The oil markets were in turmoil on Monday after the weekend’s attack on Saudi facilities, as refiners in top consumer Asia looked for alternative supplies, U.S. crude producers ramped up efforts to export crude and Saudi Arabia tried to secure refined products.
Crude prices surged by nearly 20 per cent on Monday, the biggest jump in almost 30 years, after Saturday’s attack cut output at processing facilities at Abqaiq and Khurais by a total 5.7 million barrels per day (bpd), knocking out half the kingdom’s production.
There was no indication on when output will be resumed by the world’s largest oil exporter, but two sources briefed on state-owned Saudi Aramco’s operations said a full return to normal production “may take months.”
While most countries have ample storage to meet immediate needs, companies are already planning for shipments for weeks and months into the future to make up for a shortfall in light crude and refined products, market participants said.
The lost Saudi crude oil output represents about 5 per cent of global crude supply. Analysts from research consultancy Bernstein said Saudi oil exports are mostly geared towards China, which takes about 1.7 million bpd, or nearly 25 per cent of Saudi exports.
Booking activity and freight rates for cargoes from the U.S. Gulf Coast rose over the weekend and on Monday, a ship broker said. U.S. physical crude along the Gulf Coast, which can be exported most easily, was in high demand, with premiums soaring to levels not seen since June for certain grades.
“The export window for U.S. crude is going to be wide open,” said Phil Flynn, an analyst at Price Futures Group in Chicago. “You are probably going to see record amounts of U.S. exports.”
Booming shale production already allowed the United States to close in on and briefly overtake Saudi Arabia as the world’s top exporter of oil and refined products in June, after U.S. crude exports surpassed 3 million bpd, the International Energy Agency (IEA) said last week.
Asian refiners, the top destination for Saudi crude, can tap strategic oil reserves if necessary to cover 30 to 220 days of oil imports depending on the country, while oil product supplies are adequate for now as new refining capacity has been added this year, traders and market participants said.

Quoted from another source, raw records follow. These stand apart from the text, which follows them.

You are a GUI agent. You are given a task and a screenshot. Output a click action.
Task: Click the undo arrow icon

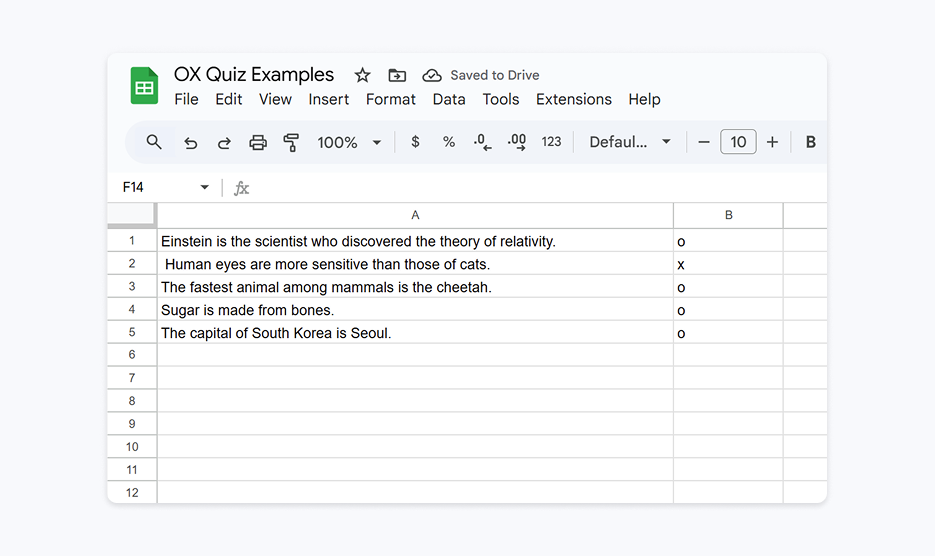click(191, 142)
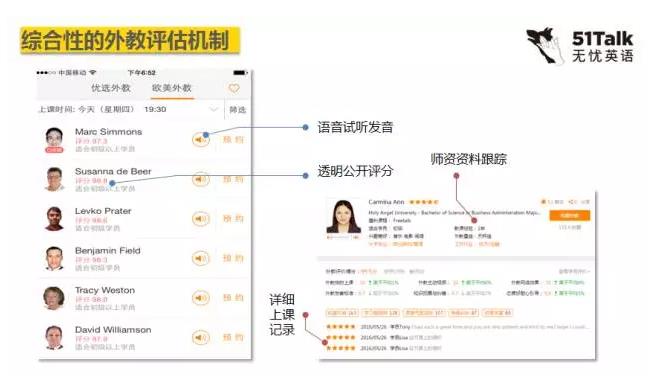Select the 欧美外教 tab
Screen dimensions: 649x380
[172, 88]
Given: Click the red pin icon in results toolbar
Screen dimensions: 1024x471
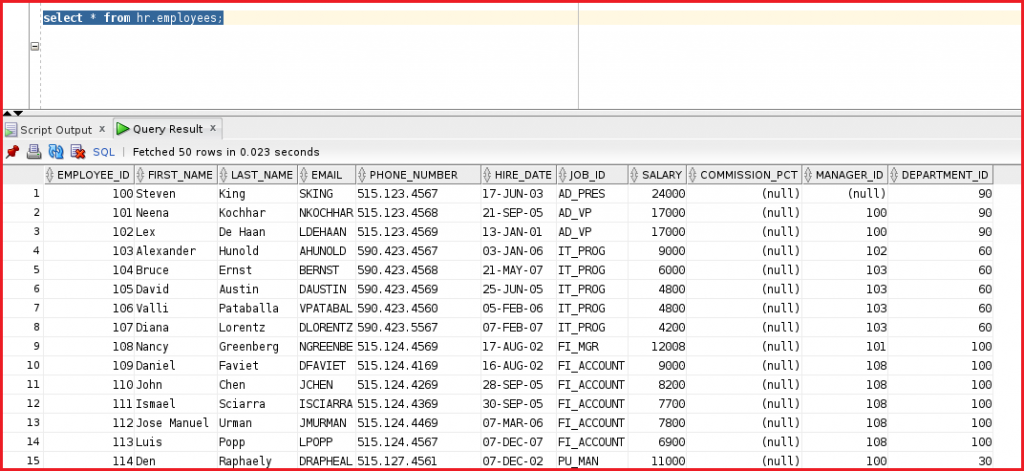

China currently has about 325 million barrels of oil in its strategic petroleum reserves, enough for about 33 days of imports, according to industry estimates.
Arab Light and Arab Extra Light crude oil grades make up about one third of China’s total Saudi oil imports, according to Seng Yick Tee, a senior director with consultancy SIA Energy.

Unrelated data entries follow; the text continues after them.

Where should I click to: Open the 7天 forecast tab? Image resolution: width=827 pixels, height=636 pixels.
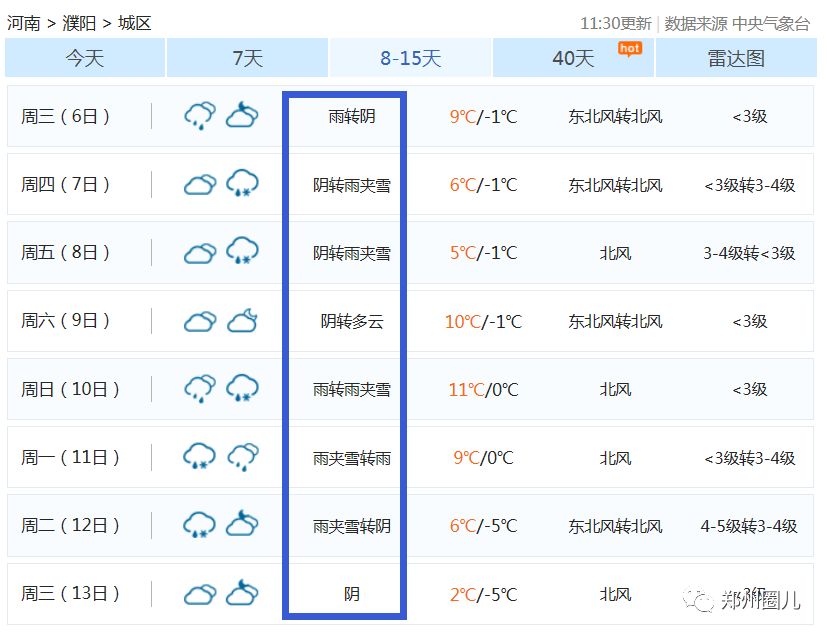247,59
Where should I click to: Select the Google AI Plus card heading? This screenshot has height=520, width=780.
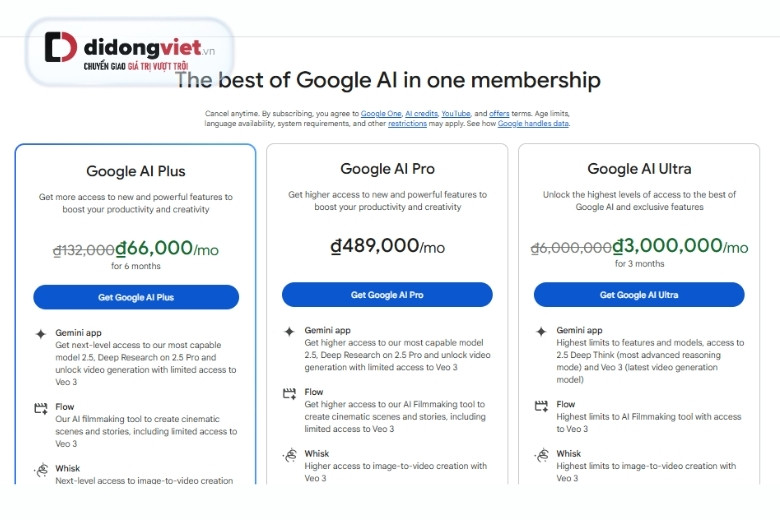pos(136,171)
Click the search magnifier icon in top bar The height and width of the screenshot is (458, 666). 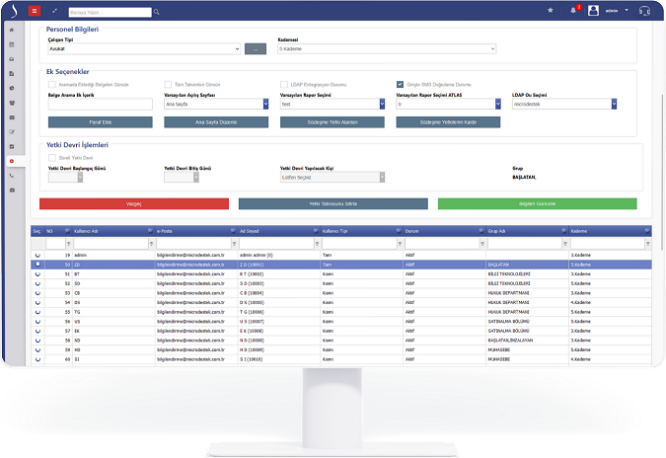(156, 12)
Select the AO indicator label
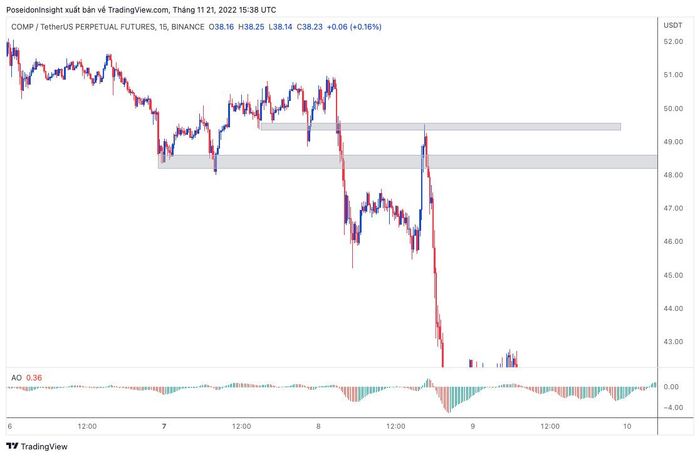This screenshot has width=700, height=457. [17, 377]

While newer refineries in Asia are able to process heavier crude grades should Saudi Arabia cut exports of its lighter crudes, it may not be quick or cheap.
Still, refiners in China do not seem worried about security of oil supply.

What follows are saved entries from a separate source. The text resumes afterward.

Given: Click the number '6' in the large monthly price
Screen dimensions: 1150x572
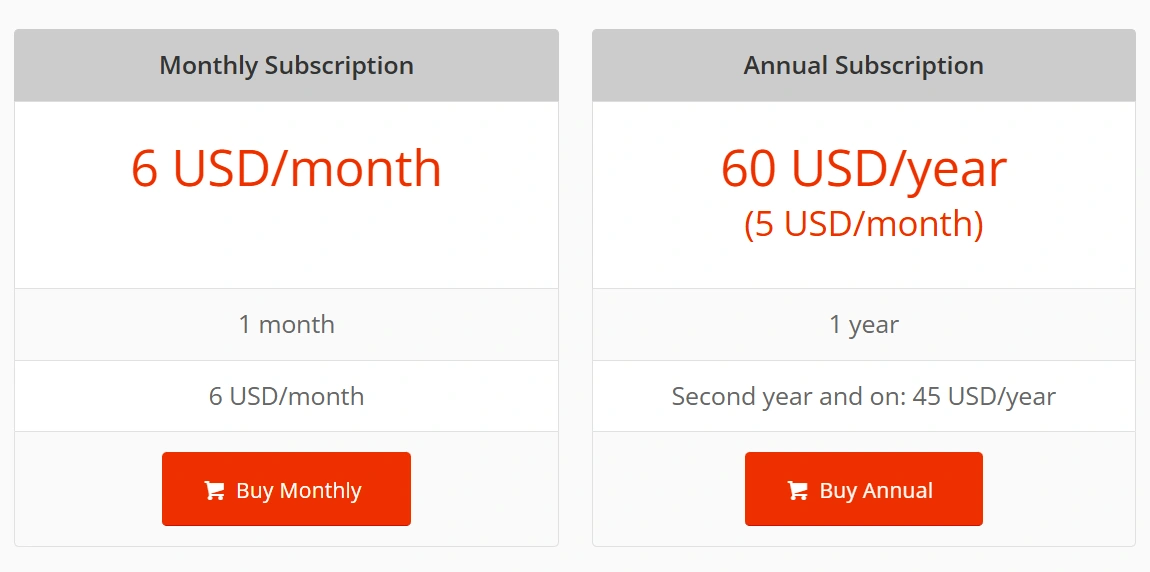Looking at the screenshot, I should tap(145, 168).
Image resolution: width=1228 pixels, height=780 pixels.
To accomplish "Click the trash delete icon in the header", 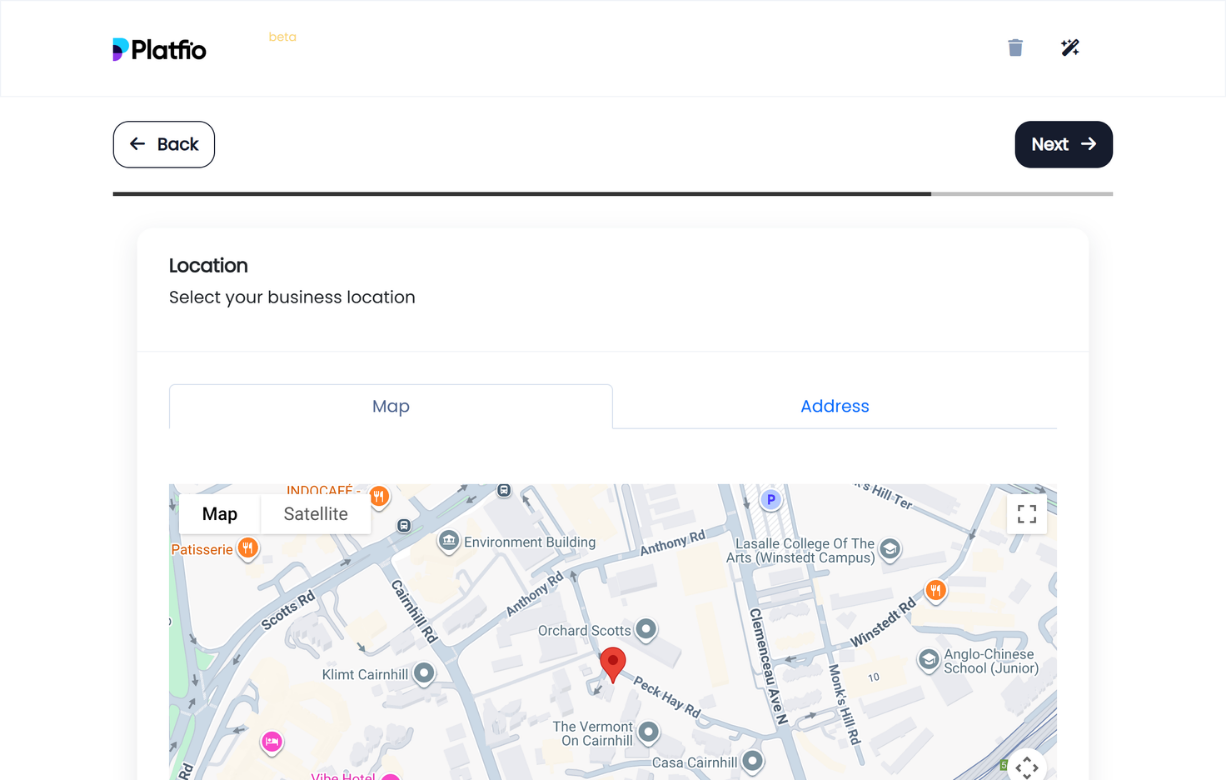I will 1015,47.
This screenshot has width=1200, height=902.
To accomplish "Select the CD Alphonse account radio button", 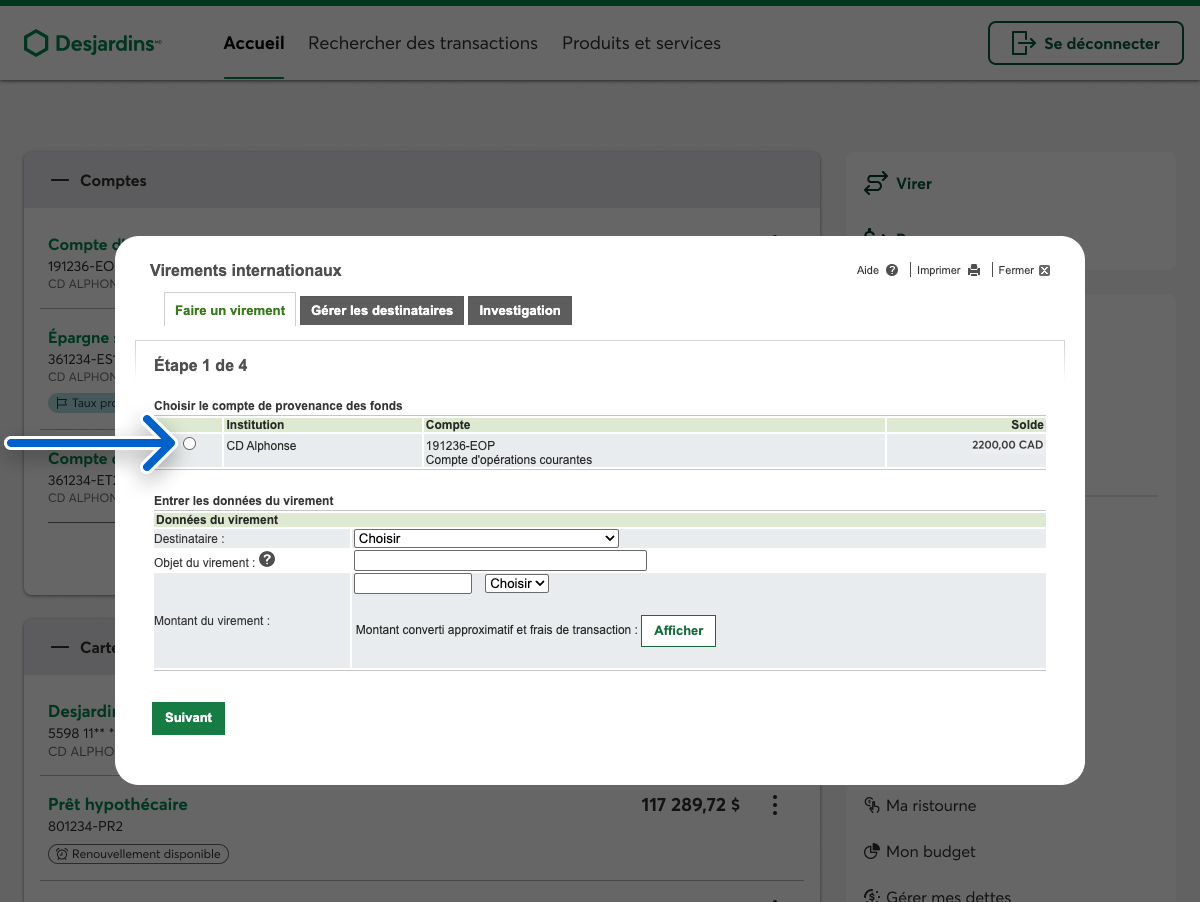I will tap(190, 444).
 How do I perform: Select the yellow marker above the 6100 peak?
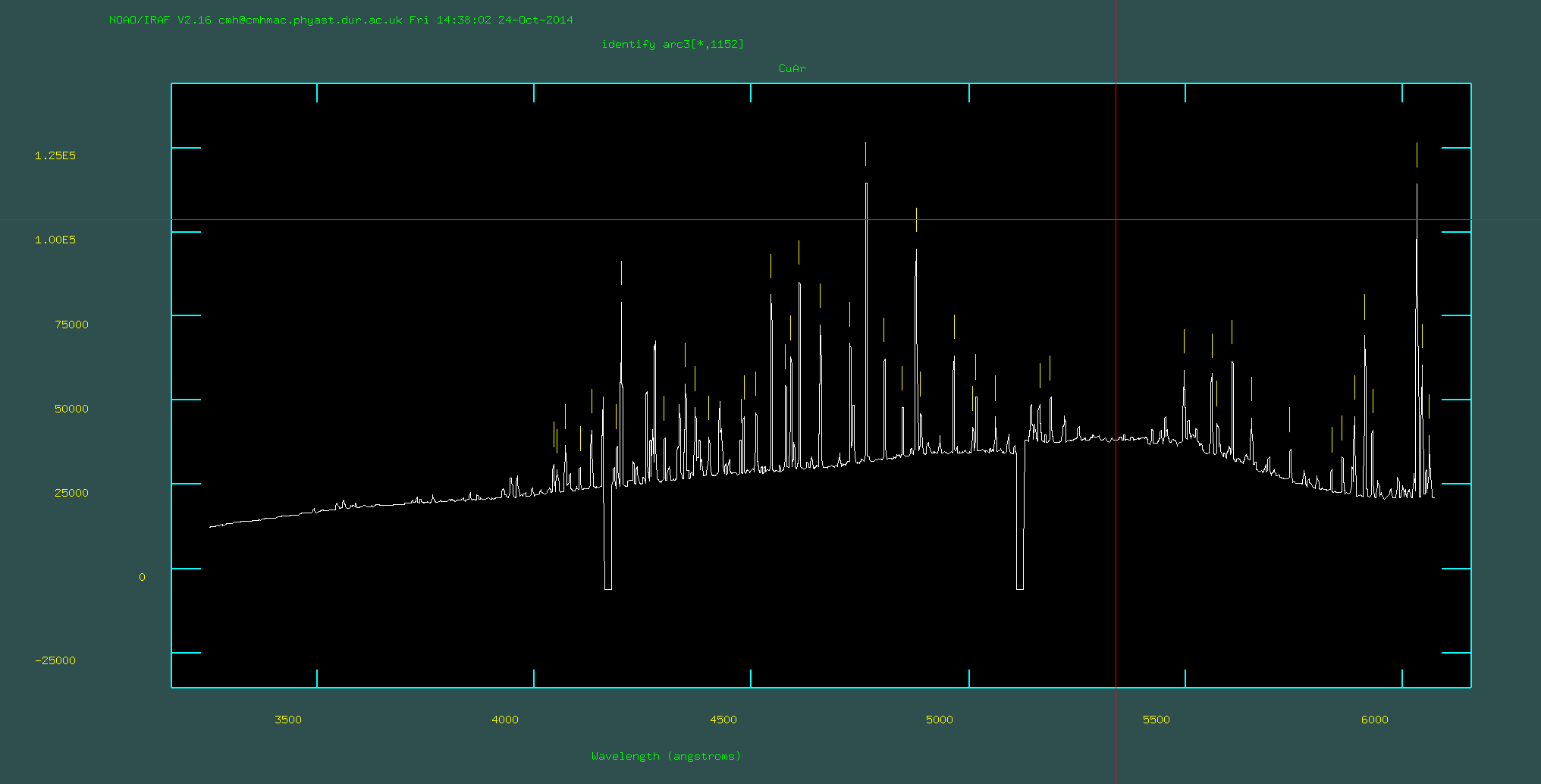click(x=1417, y=155)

A company executive from Zhejiang Petrochemical, one of China’s two new mega integrated refineries, said inventories of crude oil were “comfortable” as it gears up for full production at its new 400,000-bpd plant in east China later this year.
South Korea said it would consider releasing oil from its reserves but did not anticipate any short-term impact on securing supplies. India said it was in talks with its refiners and Aramco.
For U.S. refiners, Saudi imports have accounted for just 3 per cent of feedstocks this year. Chevron Corp, Motiva, Marathon and PBF process the bulk of Saudi crude refined in the United States.
SAUDI PRODUCT IMPORTS
Two traders dealing with Saudi oil said Aramco’s trading arm Aramco Trading Company is already making enquiries about importing refined products, although the volumes sought were not clear.
“They are looking (for oil products) since they are trimming run rates at some of the refineries,” a Singapore-based trader said.
Industry analyst Energy Aspects estimates that about 1 million bpd of Saudi Aramco refining operations have been curtailed, releasing medium and heavy crude oil grades for export, with the state oil company likely to buy significant quantities of gasoline, diesel and possibly fuel oil.
France’s Total SA, which jointly owns the 400,000 bpd Satorp refinery on the west coast of Saudi Arabia with Aramco, bought at least three cargoes of diesel in the European market on Monday.
Total regularly delivers several cargoes of diesel from the refinery to Europe every month. The cargoes sold at the highest premiums to benchmark European ICE diesel futures since April, according to Refinitiv Eikon data.